:: AIM OF THE EXERCISE ::
Among the entries that follow, locate the line with "Informace o cookies (84, 2534)" and the line with "Maglia Portiere Scozia Euro 2024 Maniche Lunghe". Output those lines and all lines in between, exactly, minus the pictures.

:: DATASET EXTRACT ::

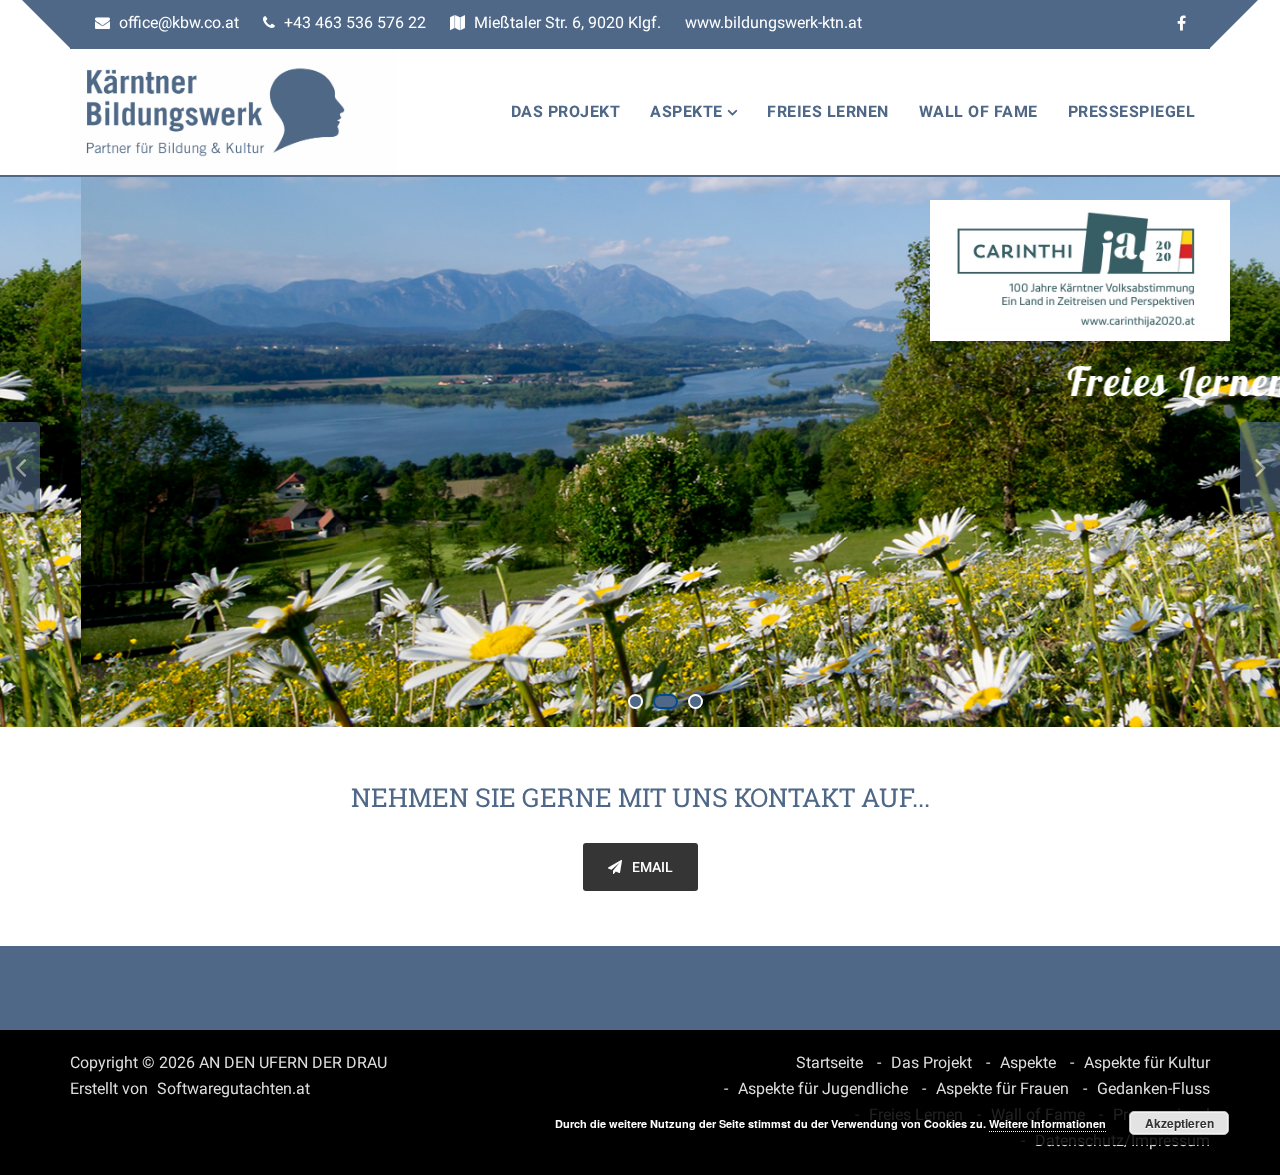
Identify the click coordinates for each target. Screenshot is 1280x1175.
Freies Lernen (828, 111)
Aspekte (686, 111)
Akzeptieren (1179, 1123)
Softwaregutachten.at (233, 1088)
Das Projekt (566, 111)
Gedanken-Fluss (1153, 1088)
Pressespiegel (1132, 111)
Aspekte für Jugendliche (823, 1088)
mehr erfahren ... (1100, 554)
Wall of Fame (978, 111)
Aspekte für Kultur (1147, 1062)
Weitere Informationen (1047, 1123)
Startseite (829, 1062)
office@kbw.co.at (177, 22)
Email (652, 867)
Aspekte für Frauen (1002, 1088)
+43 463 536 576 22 (353, 22)
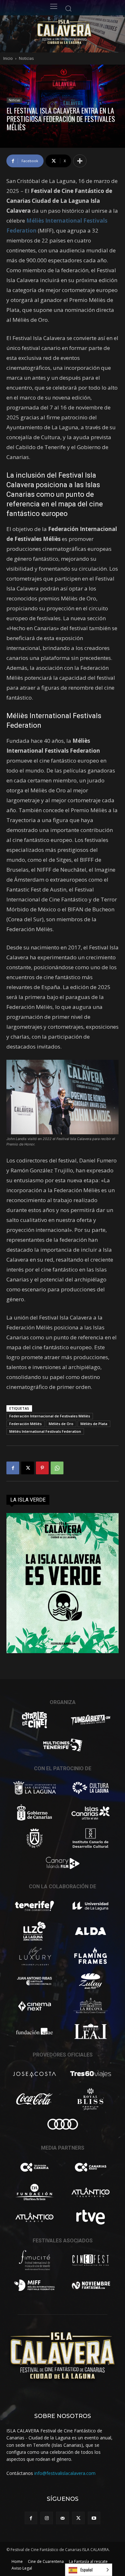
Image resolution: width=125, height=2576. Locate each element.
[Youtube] (94, 2518)
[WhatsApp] (57, 1468)
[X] (27, 1468)
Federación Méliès (25, 1423)
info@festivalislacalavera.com (65, 2473)
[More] (80, 161)
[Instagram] (46, 2518)
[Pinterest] (42, 1468)
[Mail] (62, 2518)
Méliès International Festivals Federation (45, 1431)
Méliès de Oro (61, 1423)
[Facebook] (12, 1468)
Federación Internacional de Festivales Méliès (49, 1416)
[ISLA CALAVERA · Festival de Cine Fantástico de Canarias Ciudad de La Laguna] (77, 32)
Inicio (8, 58)
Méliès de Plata (93, 1423)
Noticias (26, 58)
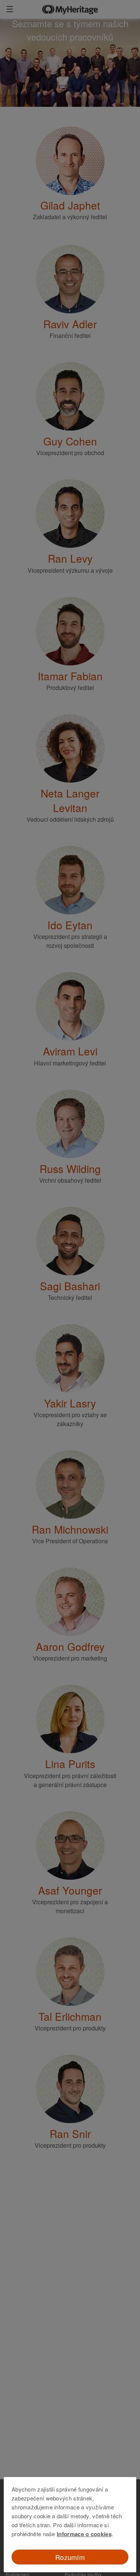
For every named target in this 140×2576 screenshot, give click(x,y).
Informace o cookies (84, 2534)
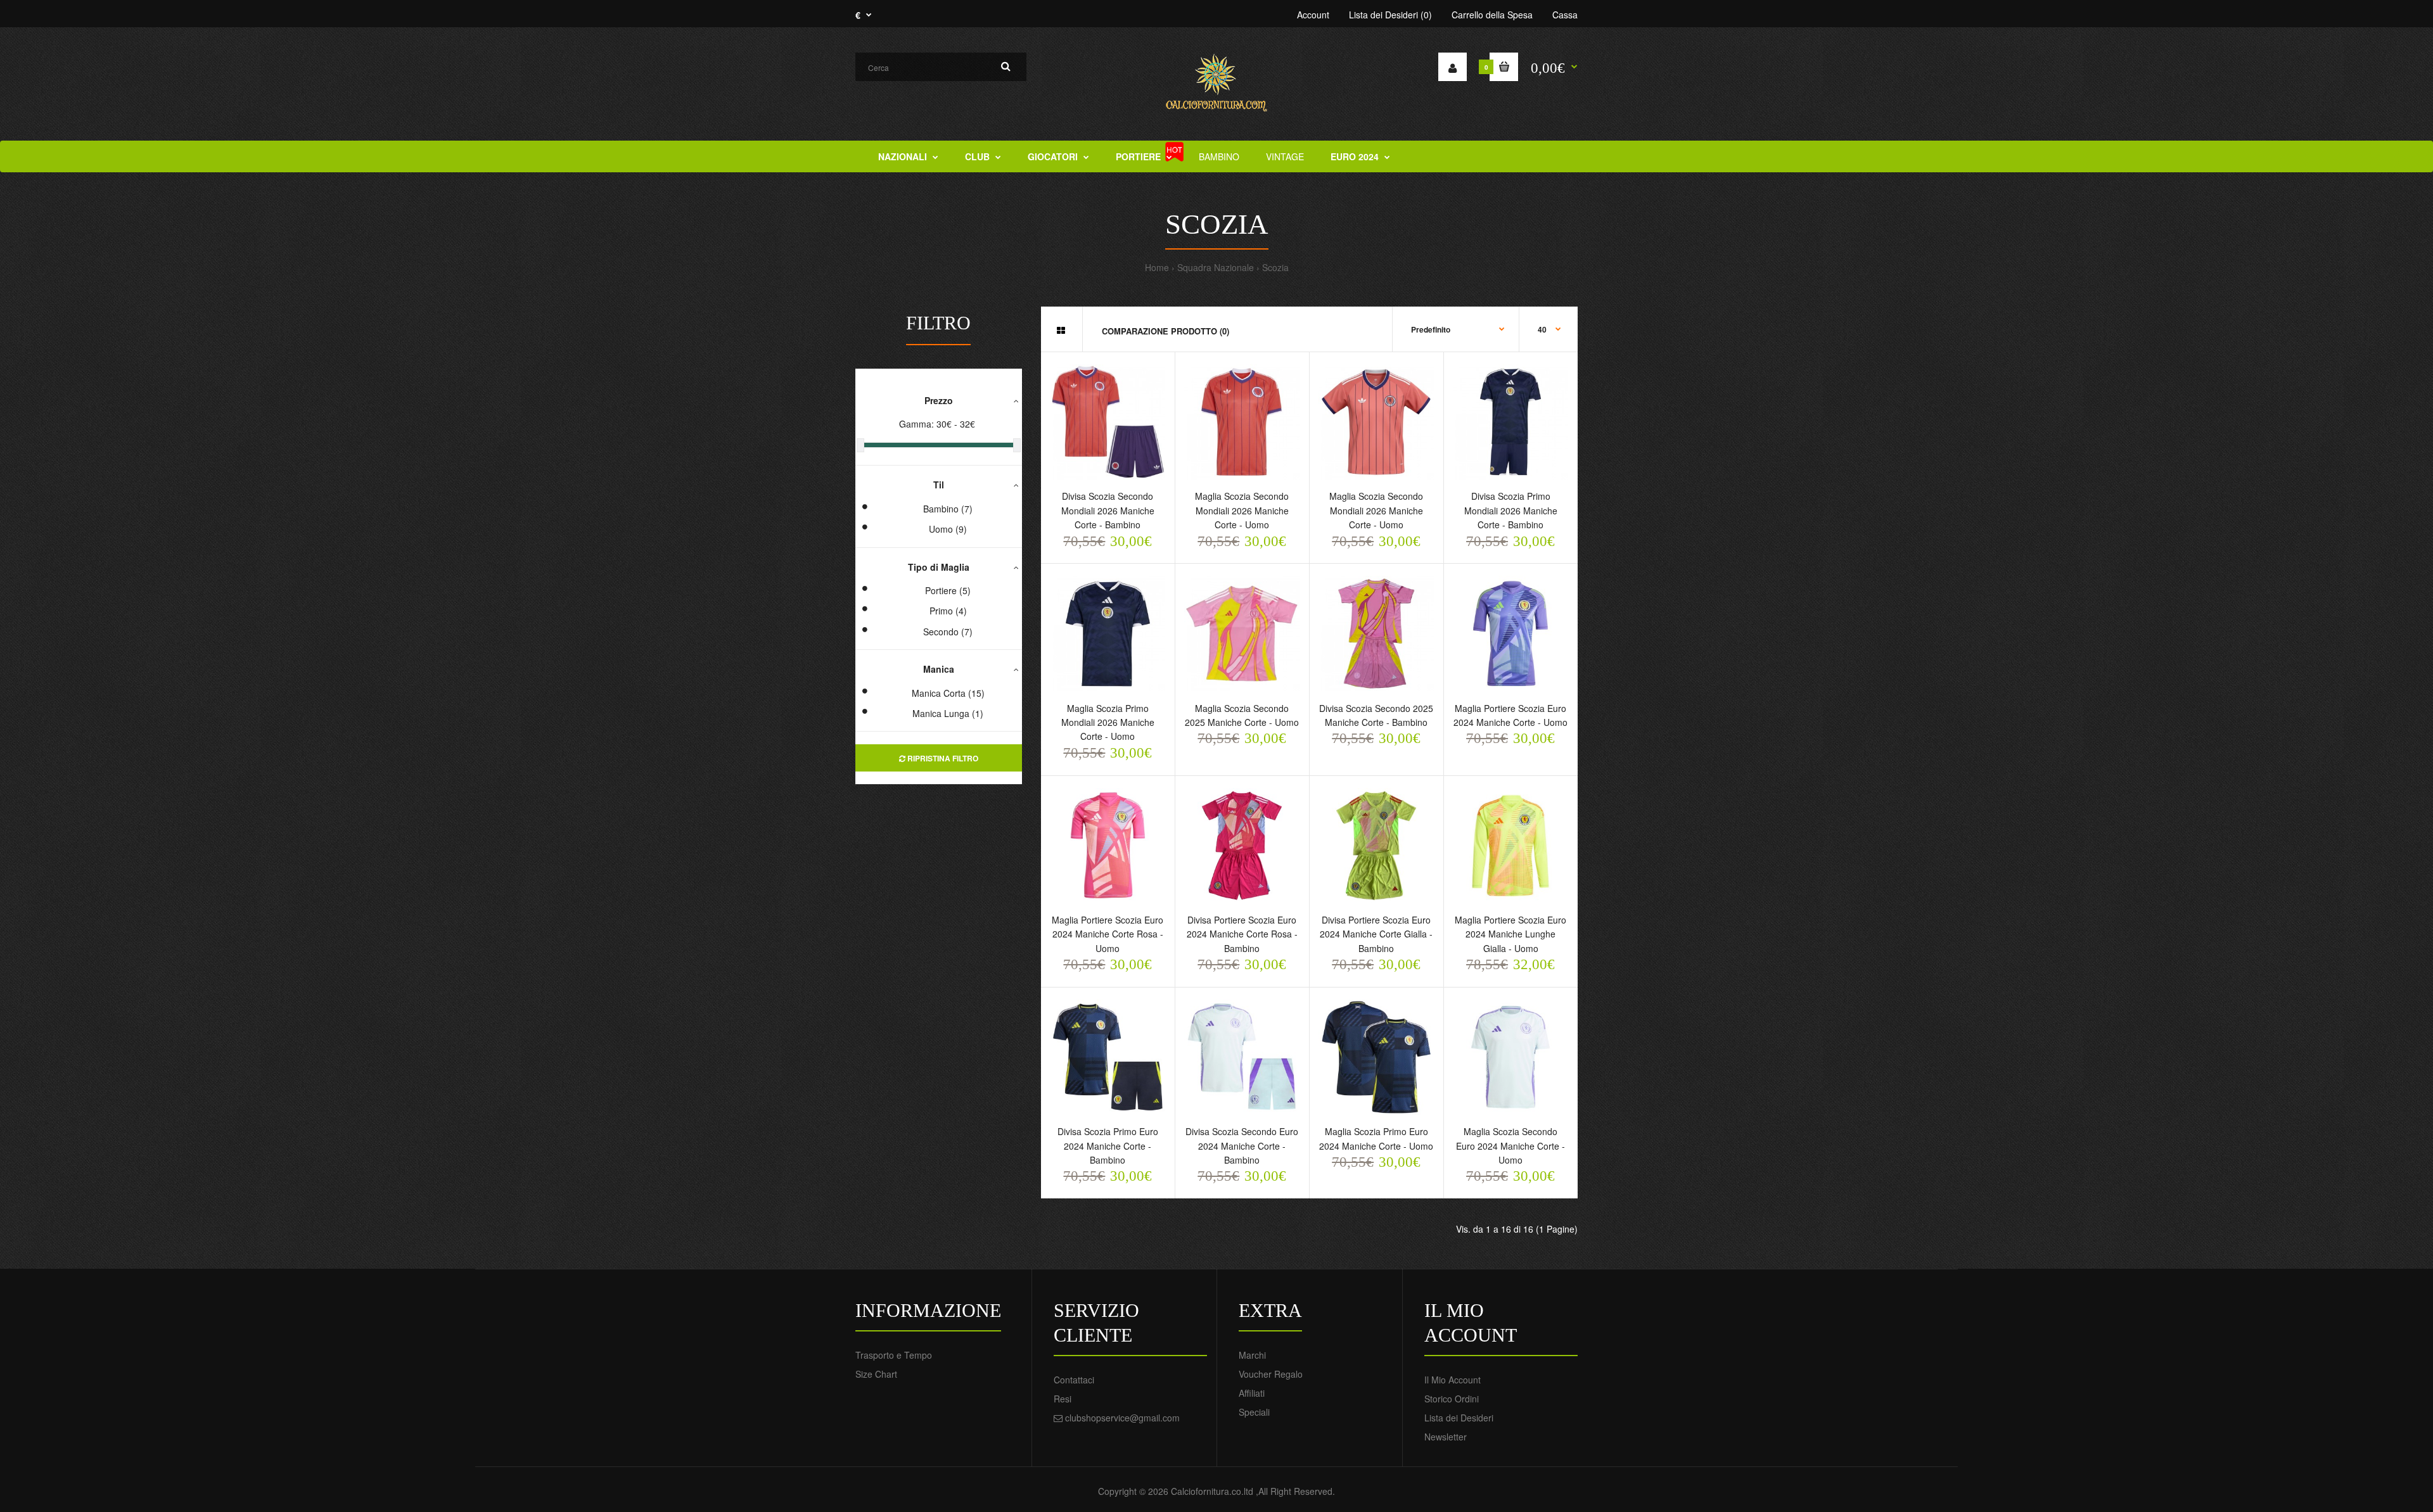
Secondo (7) (948, 631)
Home (1157, 267)
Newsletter (1445, 1436)
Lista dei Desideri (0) (1390, 14)
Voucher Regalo (1271, 1374)
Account (1313, 14)
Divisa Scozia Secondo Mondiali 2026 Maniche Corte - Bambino (1107, 510)
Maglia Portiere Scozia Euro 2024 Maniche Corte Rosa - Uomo (1107, 934)
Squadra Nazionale (1215, 267)
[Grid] (1061, 330)
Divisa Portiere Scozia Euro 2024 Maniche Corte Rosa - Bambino (1242, 934)
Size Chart (876, 1374)
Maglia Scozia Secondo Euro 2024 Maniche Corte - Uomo (1510, 1145)
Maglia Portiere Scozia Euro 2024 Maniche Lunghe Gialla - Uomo (1510, 934)
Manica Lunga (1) (947, 713)
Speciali (1254, 1412)
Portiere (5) (948, 590)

:: YOUR RESPONSE ::
Informace o cookies (84, 2534)
Secondo (7) (948, 631)
Home (1157, 267)
Newsletter (1445, 1436)
Lista dei Desideri (0) (1390, 14)
Voucher Regalo (1271, 1374)
Account (1313, 14)
Divisa Scozia Secondo Mondiali 2026 Maniche Corte - Bambino (1107, 510)
Maglia Portiere Scozia Euro 2024 Maniche Corte Rosa - Uomo (1107, 934)
Squadra Nazionale (1215, 267)
[Grid] (1061, 330)
Divisa Portiere Scozia Euro 2024 Maniche Corte Rosa - Bambino (1242, 934)
Size Chart (876, 1374)
Maglia Scozia Secondo Euro 2024 Maniche Corte - Uomo (1510, 1145)
Maglia Portiere Scozia Euro 2024 Maniche Lunghe Gialla - Uomo (1510, 934)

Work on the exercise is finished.